“I do not think ‘standard’ codes work.” That’s Jon’s response to my Targeting Your Job Search post.
Jon goes on to say:
“There are way too may job titles to cover all the opportunities on the internet. In addition jobs vary greatly based on each company. For example: Do you think a project manager for Coke needs the same skill set as a project manager for Amazon.com? There are simply too many variations out there to try to "box" jobs in.”
Good feedback Jon.
I have to disagree with you though, because many standard coding systems do work. Zip codes work for mail delivery. Clothing size codes work pretty well … at least better than if stores had racks and racks of clothes with no size codes. And libraries are organized using standard codes … it’s much easier to find the book I’m looking for when the books are in order by code.
Still, most standard coding systems used for jobs fail for six reasons:
1) Too few codes – in It’s Alive! … Windows Live Expo Jobs I complained about the limitation of their 34 standard codes. Thirty-four categories do not provide enough precision to be useful.
2) Too many codes – paradoxically, having too many codes is no better than having too few codes. That’s why In Tagging Jobs for Search I disagreed with Charlene Li on the value of user-generated tags.
3) Poorly defined codes – it’s not enough to have a list of code titles. To be useful, each code should be defined and provide a list of commonly included job titles. Better yet, the definitions should list excluded codes. For example, look at the ONET definition for wholesale and retail buyers, except farm products.
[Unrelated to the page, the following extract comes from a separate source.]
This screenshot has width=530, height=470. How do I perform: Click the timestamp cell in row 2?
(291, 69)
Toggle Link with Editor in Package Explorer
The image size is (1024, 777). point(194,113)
4) Overlapping codes – if a job site lists the standard codes ‘manager’ and ‘sales’, and you have to choose one, which one is correct for a ‘sales manager’ job? To succeed, standard codes cannot overlap. That’s why ONET provides many different codes for sales-related jobs, as illustrated in the image at right.
5) Untrained users – standard coding systems are like foreign languages. Not surprising then that infrequent users aren’t fluent. So asking untrained users to assign standard codes results in unacceptable error rates.
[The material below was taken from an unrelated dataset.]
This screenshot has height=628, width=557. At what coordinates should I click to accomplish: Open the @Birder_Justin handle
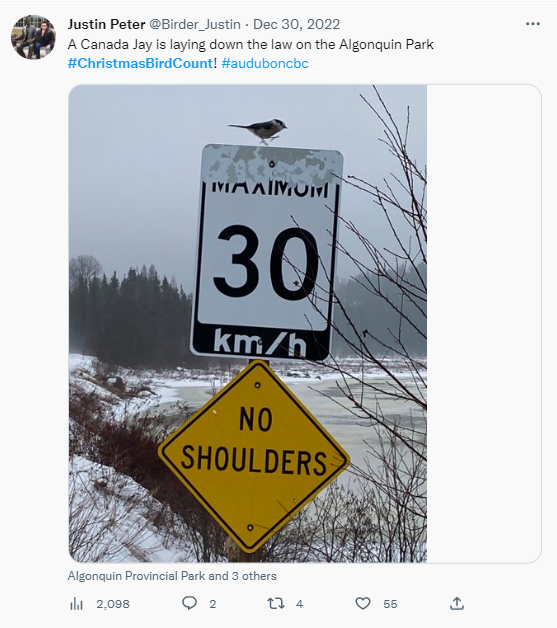pyautogui.click(x=195, y=24)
6) Apathy – adding accurate occupation codes to jobs costs money; so as long as users remain satisfied with the limitations of current keyword-focused job search engines, there is little motivation for adoption.
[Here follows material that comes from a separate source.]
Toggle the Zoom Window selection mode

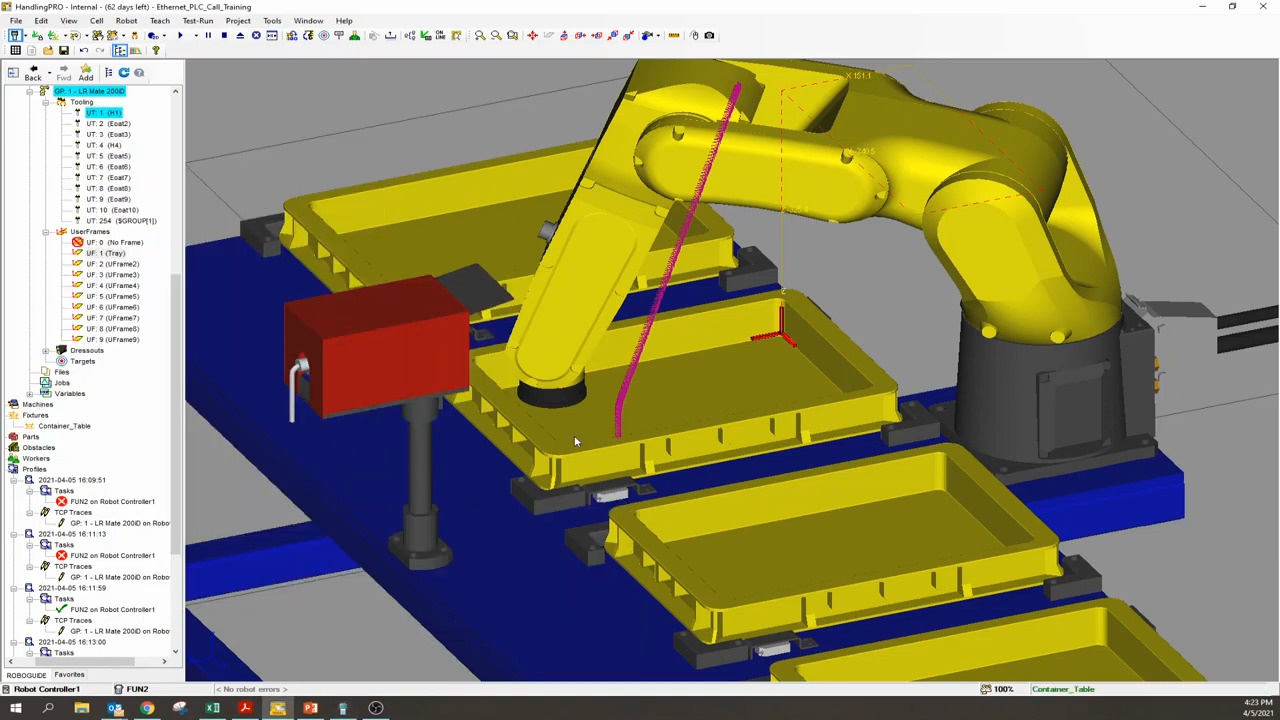[x=513, y=36]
With all of the above problems, I can see why Jon doesn’t believe in standard job codes. But by combining a well-researched occupational taxonomy (e.g. ONET) with an accurate automated coding system (e.g. O*NET-SOC AutoCoder) the problems are eliminated, and standard codes do work for grouping related jobs.
So, what does this mean for Jon’s project manager jobs at Coke and Amazon? First, we’re left to guess about the specifics of these two example jobs – is the job at Amazon for a software engineering project or a product warehousing project? Is the job at Coke an R&D project for a new flavor of Coke, or a cost reduction project?
Since project managers must have the skills associated with the type of projects they manage, ONET does not group all project managers together. Without more detail, O*NET-SOC AutoCoder offers several management occupations as possibilities.
In the end, no coding solution solves every problem (e.g. library books can still be hard to find); but accurately structured data provides a better starting point than a pile of unstructured data.